Ecosystem and biodiversity management:
Masting is a key process in the functioning of ecosystems. Improved data and the development of predictive models for mast years will be valuable for the management of ecosystems, including for natural resources and biodiversity. Hacket-Pain and PP Vacchiano are developing a Royal Society International Exchanges proposal to combine MASTREE+ and ExperiMAST within an ecosystem model of carbon cycling (3D-CMCC FEM) to understand the implications of masting for carbon storage. Masting is also a key process in the dynamics of regeneration in managed habitats (including through the interplay with animals). A project to integrate the results of MAST-NET within the FORSPACE forest dynamics model is planned with Prof K. Kramer (Wageningen University, Netherlands), focusing on the predicting how future changes in masting will influence tree regeneration, forest species composition and structure. The project outline was developed with Prof. Kramer during a recent EU COST Action meeting, and will look specifically at how management options interact with masting to determine future trajectories of habitat change.
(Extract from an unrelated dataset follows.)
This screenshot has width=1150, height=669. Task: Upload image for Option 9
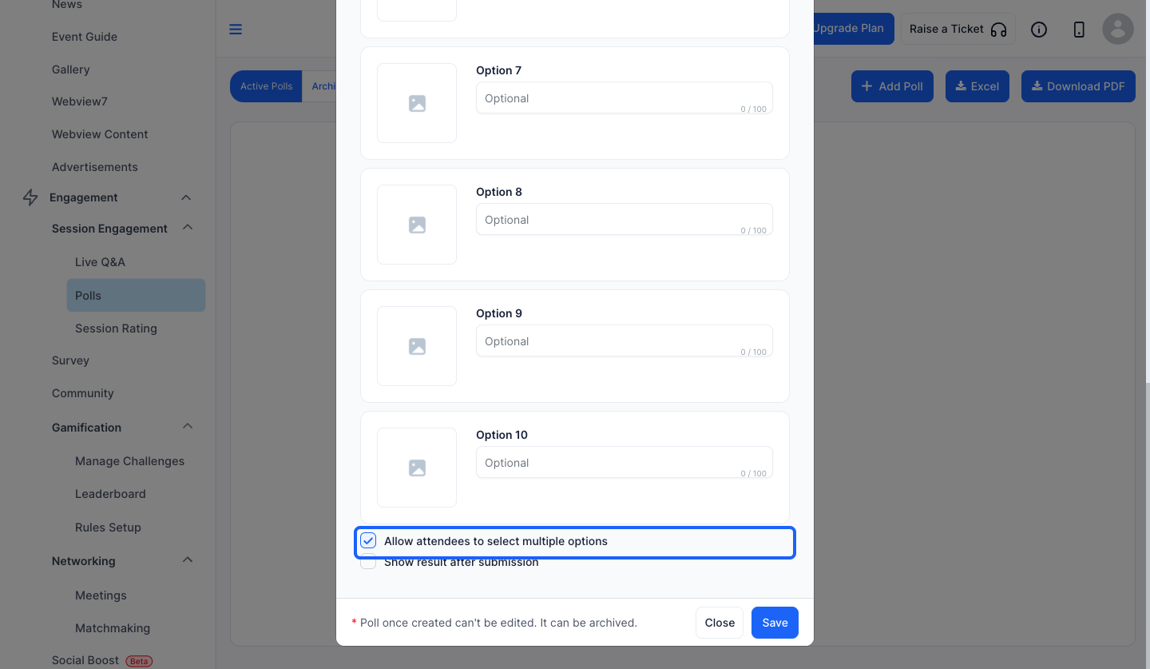(x=417, y=346)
Kramer, et al. 2003. For Ecol Manag, 181:205-222.

Agriculture and forestry:
Masting characterises the annual yield of many important fruit and nut crops, but masting is also important to agriculture through the link between masting and animal-borne disease. Tanentzap has established links with CambPlants (cambplants.group.cam.ac.uk) and the Cambridge Centre for Crop Science (niab.com/pages/id/427/cambridge_centre_for_crop_science_-_3cs), which provides support for knowledge transfer in plant-related research. Together with the UoL Centre for Excellence for Sustainable Food Systems, they will facilitate the establishment of collaborations for future applied research proposals. Masting is also a key factor in determining the success of regeneration in managed forests. The timing of forestry activities in relation to mast years is of key interest where natural regeneration is part of the forest management strategy. Co-I Thomas has established research links with the UK Forestry Commission, and many of the PPs also have strong silviculture and applied-research links. These will be used to ensure that the output of MAST-NET are designed to maximise value to this sector, and will be used to identify valuable future outputs for the network.
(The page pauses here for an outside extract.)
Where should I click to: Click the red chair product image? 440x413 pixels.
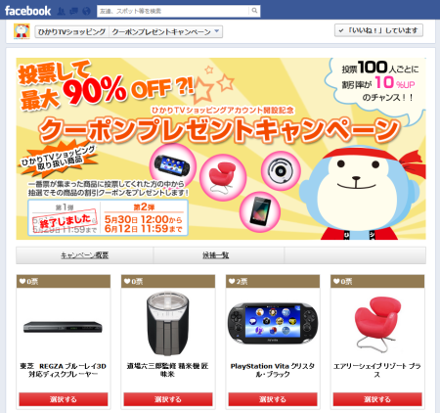(x=377, y=324)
Public health: The datasets produced by MAST-NET (particularly MASTREE+) will be of significant value to public health researchers, particularly in the development of tools to predict infection dynamics and human infection risk in animal-borne disease. This work is not a direct aim of this network-building proposal, but is a long-term objective of the network (particularly the PI). The University of Liverpool (UoL) is ideally placed to develop the long-term interdisciplinary research required to support this aim (e.g. "Infectious Disease" is a UoL headline research area: liverpool.ac.uk/research/our-research). The UoL has substantial expertise and institutional support for the application of research in this area, including through the Centre of Excellence in Infectious Disease Research (liverpool.ac.uk/research/our-research/infectious-diseases/ceidr). The PI is already engaging with this community in Liverpool (e.g. "Tick Activity Project"). This community will be invited to participate in our outward-facing event at the final network meeting (to be hosted in Liverpool to maximise engagement).